FORM OF STAR NOTE
EX-4.3 3 v094447_ex4-3.htm
Exhibit 4.3
FORM OF STAR NOTE
THIS INSTRUMENT IS SUBJECT TO THE TERMS OF THE SUBORDINATION AGREEMENT BY AND AMONG TULLIS-DICKERSON CAPITAL FOCUS III, L.P., AISLING CAPITAL II, L.P., CAMERON REID, SUTARIA FAMILY REALTY, LLC AND WELLS FARGO BANK, NATIONAL ASSOCIATION, ACTING THROUGH ITS WELLS FARGO BUSINESS CREDIT OPERATING DIVISION, DATED NOVEMBER __, 2007.
No. [ ] | $[ ] |
Date: [_________ __], 2007 |
INTERPHARM HOLDINGS INC.
AND
INTERPHARM, INC.
SECURED 12% NOTE DUE 2009
THIS NOTE is one of a series of duly authorized and issued promissory notes of INTERPHARM HOLDINGS INC., a Delaware corporation (the “Company”), and INTERPHARM, INC., a New York corporation (“Interpharm” and together with the Company, the “Borrowers”) designated as their Secured 12% Notes due 2009, in the original aggregate principal amount of $5,000,000 (each a “Note” and collectively, the “Notes”). Notwithstanding anything to the contrary herein, any rights or remedies of the Holder under this Note and the Holders under all other Notes may be exercised or waived, and this Note may be amended or modified, only by the holders of a majority in principal amount of Notes outstanding held by Tullis-Dickerson Capital Focus III, L.P., Aisling Capital II, L.P. and Cameron Reid or any of their successors in interest or transferees (such majority, the “Required Holders”), and any right so exercised or waived, and any such amendment or modification, shall apply to all Notes; provided that if such modification, amendment or waiver would adversely affect a Holder in a manner different than any other Holder, then such modification, amendment or waiver will require the consent of such Holder adversely affected. Holder acknowledges that by the operation of this paragraph, the Required Holders will have the right and power to diminish or eliminate rights of such Holder under this Note.

• _Recorded information_:
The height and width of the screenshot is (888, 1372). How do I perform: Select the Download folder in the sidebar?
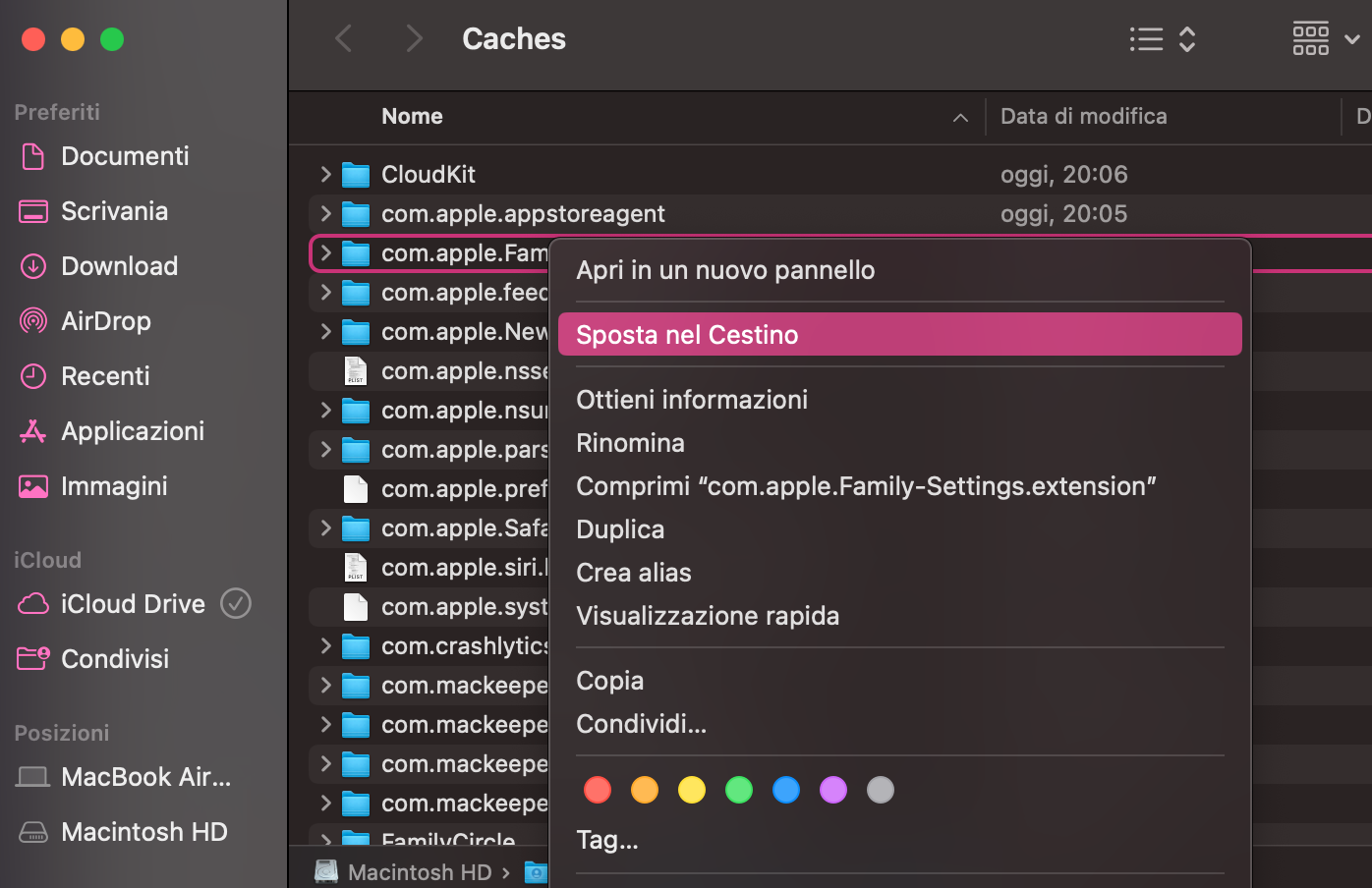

• _Directives_:
1. In the Star Note form, what is the original aggregate principal amount of the series of notes?
2. Resume the Star Note form, picking up right after its final sentence.

• _The responses_:
1. $5,000,000

2.
FOR VALUE RECEIVED, the Borrowers, jointly and severally, promise to pay to the order of [Holder] or its registered assigns (the “Holder”), the principal sum of [__________] $(__________), on the Maturity Date (as defined below), or such earlier date as the Notes are required or permitted to be repaid as provided hereunder, and to pay interest to the Holder on the then outstanding principal amount of this Note in accordance with the provisions hereof. Notwithstanding anything to the contrary contained herein, this Note shall bear interest on the due and unpaid interest and outstanding principal amount hereof from and after the occurrence and during the continuance of an Event of Default at the rate (the “Default Rate”) equal to the lower of eighteen percent (18%) or the highest rate permitted by law.
Interest payable under this Note shall be computed on the basis of a year of 360 days and actual days elapsed (including the first day but excluding the last day) occurring in the period for which interest is payable.
Payments of principal and interest shall be made in lawful money of the United States of America to the Holder at its address as provided in Section 7 or by wire transfer to such account specified from time to time by the Holder hereof for such purpose as provided in Section 7.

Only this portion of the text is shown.